James Joyce’s A Portrait of the Artist as a Young Man has
something to say about beauty and attraction. The final quarter of the book is
much concerned with a debate among Stephen and his peers about classic
definitions of what is beautiful. The boys define and reduce things rather
coldly—and the dialogue here makes a curious contrast to the chapters that
precede it about Stephen battling lust. The intellectualization of beauty,
looking at everything with the “the dullness of a thundercloud, charged with
intellection and capable of the gloom of god” (175) is, perhaps, the real sin.
The boys misguidedly attempt to distill what is primal and beyond language.

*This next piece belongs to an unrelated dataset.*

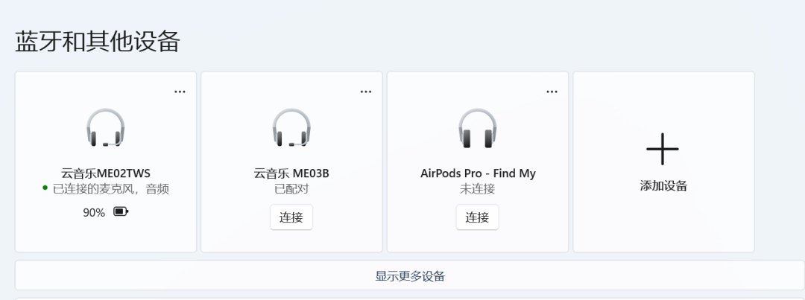
Task: Select the 云音乐 ME03B device name
Action: pyautogui.click(x=291, y=173)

What rings truer than these scholarly debates is Stephen’s battle with sexual desire
as it is played against a terror of the afterlife and the threat of pain and
misery therein. “What did it avail to pray when he knew that his soul lusted
after its own destruction?” (95). There’s a rich complexity to the psychological
conflict here (Stephen becomes terrified at the thought of pleasure) and Stephen’s
battle is reminiscent of something every young person brought up to fear hell must
at times consider.
At one point in the novel, Stephen’s friend Davin interrupts the richly
poetic and deeply intellectual tone of the whole book to declare, “Too deep for
me, Stevie…But a man’s country comes first. Ireland’s first, Stevie. You can be
a poet or a mystic after” (190). Interesting words in light of the book’s
title. Does Joyce consider himself an artist first? Or first an Irishman? The
book concludes with a dialogue in which Stephen makes it clear that he (much
like his creator) is a religious unbeliever, although still sympathetic of a
system “which is logical and coherent,” (Catholicism, that is, compared with
the alternative, Protestantism). Even so, Stephen declares that “I will not
serve that in which I no longer believe, whether it calls itself my home, my
fatherland or my church: and I will try to express myself freely in some mode
of life or art as freely as I can and as wholly as I can…” (232). I suspect
that this is the novel’s primary message—to be defined as an individual first (an
“artist” first), as a member of a community only secondarily.